PROBLEM DESCRIPTION –
From the entries below, gather every line containing the string "Newsletter".

DATA SHOWN –
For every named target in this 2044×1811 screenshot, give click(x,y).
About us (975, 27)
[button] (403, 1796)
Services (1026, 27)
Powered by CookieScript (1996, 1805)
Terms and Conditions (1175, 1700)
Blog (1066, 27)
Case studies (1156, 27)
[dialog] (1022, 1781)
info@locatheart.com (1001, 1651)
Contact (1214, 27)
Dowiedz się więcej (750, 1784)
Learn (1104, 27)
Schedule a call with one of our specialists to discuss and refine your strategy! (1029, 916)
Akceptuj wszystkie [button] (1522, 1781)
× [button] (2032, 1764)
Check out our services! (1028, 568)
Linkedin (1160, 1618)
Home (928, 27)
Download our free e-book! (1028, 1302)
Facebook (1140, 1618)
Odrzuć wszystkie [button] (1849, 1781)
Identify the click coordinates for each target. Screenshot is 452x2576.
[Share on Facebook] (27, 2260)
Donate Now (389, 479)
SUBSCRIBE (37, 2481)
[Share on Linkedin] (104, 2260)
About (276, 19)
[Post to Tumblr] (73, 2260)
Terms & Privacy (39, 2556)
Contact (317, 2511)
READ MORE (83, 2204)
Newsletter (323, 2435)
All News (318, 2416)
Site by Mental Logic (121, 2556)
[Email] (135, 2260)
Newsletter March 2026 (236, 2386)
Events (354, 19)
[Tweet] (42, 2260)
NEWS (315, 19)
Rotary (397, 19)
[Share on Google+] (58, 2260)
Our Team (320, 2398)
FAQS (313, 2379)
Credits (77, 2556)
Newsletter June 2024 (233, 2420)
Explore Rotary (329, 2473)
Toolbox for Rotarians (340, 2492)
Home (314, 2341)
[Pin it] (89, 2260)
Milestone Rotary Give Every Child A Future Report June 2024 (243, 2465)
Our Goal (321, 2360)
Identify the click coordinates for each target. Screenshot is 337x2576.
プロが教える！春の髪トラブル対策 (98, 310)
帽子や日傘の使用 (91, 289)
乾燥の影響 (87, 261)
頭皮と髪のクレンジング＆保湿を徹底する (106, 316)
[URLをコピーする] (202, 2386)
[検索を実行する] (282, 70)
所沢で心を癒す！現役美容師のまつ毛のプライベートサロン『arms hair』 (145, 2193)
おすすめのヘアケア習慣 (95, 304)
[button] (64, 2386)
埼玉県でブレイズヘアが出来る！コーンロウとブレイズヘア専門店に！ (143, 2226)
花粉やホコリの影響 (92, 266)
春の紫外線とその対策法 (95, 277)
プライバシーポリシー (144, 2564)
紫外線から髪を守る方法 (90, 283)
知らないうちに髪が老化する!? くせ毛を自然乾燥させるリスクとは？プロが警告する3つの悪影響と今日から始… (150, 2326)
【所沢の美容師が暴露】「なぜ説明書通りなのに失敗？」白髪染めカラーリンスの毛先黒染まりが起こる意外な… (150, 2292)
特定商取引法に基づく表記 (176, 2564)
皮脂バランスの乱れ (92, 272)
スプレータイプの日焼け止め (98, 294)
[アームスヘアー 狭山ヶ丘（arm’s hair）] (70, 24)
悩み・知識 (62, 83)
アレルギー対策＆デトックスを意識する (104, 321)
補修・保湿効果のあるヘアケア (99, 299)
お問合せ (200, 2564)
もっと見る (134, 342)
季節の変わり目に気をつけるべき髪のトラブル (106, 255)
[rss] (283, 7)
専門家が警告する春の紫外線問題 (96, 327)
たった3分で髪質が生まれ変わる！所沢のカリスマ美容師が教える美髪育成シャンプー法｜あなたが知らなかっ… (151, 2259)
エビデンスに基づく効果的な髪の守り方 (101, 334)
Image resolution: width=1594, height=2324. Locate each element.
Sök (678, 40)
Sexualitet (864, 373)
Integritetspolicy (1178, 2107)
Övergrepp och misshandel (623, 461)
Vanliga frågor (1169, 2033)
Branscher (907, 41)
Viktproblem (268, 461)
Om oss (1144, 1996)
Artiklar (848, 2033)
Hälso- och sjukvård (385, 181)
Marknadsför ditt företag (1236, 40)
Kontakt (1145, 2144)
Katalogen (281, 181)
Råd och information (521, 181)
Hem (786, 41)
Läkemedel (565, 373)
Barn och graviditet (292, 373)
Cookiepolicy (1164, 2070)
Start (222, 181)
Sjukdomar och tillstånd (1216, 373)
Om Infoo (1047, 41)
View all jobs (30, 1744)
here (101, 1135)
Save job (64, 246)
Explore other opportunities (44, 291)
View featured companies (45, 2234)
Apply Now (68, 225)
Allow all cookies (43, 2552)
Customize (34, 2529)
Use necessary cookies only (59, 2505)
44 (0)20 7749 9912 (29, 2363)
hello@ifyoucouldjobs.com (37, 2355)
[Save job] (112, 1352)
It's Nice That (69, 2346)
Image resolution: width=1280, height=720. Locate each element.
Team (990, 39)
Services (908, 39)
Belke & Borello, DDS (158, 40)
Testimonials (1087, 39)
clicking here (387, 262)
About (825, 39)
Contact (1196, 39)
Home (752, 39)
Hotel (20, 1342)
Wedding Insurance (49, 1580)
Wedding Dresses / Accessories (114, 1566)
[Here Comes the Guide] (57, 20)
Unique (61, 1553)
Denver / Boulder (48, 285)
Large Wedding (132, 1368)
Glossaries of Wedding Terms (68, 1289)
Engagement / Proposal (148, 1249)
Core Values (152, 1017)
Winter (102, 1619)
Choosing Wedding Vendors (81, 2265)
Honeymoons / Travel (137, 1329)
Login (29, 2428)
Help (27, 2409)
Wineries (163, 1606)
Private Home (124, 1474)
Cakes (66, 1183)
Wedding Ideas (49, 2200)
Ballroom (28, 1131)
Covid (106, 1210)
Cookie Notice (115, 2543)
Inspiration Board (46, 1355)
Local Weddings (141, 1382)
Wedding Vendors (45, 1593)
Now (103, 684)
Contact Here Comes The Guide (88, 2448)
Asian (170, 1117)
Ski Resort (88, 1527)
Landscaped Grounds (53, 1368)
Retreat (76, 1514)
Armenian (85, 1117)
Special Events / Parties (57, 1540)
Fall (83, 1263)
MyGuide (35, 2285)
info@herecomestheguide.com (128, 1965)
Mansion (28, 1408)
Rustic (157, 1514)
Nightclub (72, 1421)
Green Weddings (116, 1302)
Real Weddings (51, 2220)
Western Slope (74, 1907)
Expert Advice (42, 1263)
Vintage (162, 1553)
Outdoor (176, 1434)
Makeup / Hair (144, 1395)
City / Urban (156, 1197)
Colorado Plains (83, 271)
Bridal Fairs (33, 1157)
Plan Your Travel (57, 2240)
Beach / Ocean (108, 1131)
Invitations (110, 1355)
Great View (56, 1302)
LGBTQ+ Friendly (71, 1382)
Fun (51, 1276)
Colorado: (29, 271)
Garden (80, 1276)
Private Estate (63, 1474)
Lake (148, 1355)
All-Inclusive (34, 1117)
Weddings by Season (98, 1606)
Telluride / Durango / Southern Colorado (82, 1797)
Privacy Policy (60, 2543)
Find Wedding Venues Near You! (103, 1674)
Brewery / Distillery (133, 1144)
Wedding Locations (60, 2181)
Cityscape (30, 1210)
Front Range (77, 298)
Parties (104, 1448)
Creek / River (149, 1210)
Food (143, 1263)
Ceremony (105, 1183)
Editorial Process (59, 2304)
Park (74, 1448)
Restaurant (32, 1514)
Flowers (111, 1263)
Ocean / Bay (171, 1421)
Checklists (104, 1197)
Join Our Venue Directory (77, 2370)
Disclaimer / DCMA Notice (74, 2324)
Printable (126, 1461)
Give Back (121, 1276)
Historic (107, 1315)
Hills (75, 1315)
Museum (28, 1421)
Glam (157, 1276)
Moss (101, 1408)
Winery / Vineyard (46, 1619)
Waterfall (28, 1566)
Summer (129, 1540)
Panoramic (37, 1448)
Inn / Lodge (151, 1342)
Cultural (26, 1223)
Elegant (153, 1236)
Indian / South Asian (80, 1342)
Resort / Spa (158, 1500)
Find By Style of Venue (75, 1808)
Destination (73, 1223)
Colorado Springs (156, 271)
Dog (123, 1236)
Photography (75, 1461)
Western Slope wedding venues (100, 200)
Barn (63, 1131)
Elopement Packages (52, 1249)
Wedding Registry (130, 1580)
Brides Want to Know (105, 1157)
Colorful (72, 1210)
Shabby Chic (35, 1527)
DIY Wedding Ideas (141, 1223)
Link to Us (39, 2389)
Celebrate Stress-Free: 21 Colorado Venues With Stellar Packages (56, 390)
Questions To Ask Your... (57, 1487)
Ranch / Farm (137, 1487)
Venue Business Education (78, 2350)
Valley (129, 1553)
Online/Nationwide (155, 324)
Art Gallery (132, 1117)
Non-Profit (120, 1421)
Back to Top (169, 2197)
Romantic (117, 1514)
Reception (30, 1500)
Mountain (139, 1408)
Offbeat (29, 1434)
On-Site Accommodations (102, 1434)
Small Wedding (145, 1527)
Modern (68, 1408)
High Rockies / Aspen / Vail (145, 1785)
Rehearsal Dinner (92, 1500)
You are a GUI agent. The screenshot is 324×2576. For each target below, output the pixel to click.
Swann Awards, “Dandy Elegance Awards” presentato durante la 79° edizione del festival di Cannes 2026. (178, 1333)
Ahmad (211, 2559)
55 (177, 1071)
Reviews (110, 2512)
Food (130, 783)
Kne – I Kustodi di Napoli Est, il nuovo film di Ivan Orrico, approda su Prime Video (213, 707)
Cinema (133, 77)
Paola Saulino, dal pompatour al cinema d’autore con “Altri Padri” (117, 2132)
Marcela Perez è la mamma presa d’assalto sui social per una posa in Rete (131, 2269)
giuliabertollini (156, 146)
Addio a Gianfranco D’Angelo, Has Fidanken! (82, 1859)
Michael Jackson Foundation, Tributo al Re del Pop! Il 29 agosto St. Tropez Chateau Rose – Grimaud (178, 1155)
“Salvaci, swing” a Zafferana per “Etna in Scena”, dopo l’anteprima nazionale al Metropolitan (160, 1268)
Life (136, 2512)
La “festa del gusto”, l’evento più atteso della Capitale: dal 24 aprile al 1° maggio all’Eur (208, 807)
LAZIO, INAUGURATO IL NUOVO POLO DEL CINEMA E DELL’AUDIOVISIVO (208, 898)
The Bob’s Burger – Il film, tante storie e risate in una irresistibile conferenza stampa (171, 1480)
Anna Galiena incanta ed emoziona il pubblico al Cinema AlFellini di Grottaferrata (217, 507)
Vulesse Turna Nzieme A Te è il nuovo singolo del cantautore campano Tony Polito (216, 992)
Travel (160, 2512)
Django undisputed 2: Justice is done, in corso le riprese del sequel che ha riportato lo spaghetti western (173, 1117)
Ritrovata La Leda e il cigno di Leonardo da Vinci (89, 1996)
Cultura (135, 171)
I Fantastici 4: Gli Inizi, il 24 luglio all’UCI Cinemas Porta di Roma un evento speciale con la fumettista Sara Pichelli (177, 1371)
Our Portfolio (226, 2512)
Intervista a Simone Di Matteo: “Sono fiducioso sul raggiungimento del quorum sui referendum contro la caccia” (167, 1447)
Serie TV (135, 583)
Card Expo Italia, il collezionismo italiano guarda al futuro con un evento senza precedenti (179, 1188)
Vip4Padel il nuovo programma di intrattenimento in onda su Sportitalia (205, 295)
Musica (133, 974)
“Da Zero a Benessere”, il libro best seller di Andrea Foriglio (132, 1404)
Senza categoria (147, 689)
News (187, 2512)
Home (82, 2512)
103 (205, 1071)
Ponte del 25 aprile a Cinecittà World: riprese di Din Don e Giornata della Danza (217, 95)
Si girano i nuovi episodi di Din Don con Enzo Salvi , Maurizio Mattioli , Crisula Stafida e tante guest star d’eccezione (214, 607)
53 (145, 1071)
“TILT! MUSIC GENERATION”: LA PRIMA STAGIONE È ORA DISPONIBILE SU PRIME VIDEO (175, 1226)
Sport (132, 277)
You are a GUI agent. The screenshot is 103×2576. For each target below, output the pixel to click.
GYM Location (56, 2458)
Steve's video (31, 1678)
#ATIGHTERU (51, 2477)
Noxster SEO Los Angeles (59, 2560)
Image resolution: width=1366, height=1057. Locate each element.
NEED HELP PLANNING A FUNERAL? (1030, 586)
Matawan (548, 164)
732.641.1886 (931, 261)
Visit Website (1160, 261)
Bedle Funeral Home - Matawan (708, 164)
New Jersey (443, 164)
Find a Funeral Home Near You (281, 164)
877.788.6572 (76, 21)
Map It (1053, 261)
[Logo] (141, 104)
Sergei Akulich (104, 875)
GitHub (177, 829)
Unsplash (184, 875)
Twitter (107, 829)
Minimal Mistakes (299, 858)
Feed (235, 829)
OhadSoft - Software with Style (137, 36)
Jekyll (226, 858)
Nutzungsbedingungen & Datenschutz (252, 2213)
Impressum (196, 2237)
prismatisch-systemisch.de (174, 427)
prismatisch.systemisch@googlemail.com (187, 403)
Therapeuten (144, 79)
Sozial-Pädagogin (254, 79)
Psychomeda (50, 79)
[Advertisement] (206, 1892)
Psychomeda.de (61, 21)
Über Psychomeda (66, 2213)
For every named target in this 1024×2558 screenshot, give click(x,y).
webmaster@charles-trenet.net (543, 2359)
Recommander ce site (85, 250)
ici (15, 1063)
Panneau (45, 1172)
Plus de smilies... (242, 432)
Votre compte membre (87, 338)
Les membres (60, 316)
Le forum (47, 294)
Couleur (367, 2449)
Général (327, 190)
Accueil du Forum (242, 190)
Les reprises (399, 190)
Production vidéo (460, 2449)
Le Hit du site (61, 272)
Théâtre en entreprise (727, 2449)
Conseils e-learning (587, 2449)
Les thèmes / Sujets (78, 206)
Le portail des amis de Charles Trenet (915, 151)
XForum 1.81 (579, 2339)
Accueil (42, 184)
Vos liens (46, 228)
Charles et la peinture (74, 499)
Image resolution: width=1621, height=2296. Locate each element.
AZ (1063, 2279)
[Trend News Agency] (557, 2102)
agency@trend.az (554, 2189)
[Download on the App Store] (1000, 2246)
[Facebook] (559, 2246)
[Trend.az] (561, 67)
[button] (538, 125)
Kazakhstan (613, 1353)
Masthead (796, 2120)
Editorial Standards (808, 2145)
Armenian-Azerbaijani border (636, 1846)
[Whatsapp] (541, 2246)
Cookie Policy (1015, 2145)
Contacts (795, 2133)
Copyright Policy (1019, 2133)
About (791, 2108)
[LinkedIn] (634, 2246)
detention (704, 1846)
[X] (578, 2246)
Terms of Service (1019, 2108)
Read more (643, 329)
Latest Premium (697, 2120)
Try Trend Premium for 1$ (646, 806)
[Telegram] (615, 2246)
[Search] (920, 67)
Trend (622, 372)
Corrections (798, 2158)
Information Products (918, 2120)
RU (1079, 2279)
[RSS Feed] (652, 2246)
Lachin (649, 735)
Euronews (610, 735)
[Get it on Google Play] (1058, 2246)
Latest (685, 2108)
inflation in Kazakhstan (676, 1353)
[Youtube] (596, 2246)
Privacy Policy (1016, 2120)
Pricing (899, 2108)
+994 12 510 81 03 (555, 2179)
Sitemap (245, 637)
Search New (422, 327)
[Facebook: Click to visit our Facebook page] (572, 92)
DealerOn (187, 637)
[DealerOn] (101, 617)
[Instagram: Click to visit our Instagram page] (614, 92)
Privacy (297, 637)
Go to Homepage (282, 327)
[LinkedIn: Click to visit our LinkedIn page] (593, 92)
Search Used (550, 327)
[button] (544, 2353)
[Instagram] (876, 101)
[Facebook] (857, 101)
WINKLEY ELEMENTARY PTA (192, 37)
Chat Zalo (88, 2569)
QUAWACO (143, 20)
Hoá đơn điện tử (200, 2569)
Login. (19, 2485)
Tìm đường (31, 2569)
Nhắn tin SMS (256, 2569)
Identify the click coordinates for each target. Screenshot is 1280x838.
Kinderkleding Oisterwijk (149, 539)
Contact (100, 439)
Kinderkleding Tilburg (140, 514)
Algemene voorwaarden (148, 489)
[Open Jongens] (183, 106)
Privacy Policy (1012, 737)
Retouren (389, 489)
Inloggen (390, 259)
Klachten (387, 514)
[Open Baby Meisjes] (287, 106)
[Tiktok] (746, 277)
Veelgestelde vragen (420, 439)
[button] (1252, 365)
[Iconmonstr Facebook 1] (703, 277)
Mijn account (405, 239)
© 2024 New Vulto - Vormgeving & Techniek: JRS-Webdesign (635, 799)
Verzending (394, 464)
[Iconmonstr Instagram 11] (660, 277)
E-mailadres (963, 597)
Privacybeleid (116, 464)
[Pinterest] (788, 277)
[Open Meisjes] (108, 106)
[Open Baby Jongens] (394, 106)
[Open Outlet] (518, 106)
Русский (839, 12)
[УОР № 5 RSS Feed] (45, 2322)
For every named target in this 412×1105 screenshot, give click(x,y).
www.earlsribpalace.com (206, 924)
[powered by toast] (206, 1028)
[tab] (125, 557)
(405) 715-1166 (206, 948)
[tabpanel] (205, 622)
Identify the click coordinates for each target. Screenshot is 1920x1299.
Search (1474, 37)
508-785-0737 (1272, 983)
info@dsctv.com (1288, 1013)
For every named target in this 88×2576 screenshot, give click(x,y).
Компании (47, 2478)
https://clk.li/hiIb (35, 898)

RESPONSE BELOW –
Newsletter (323, 2435)
Newsletter March 2026 (236, 2386)
Newsletter June 2024 (233, 2420)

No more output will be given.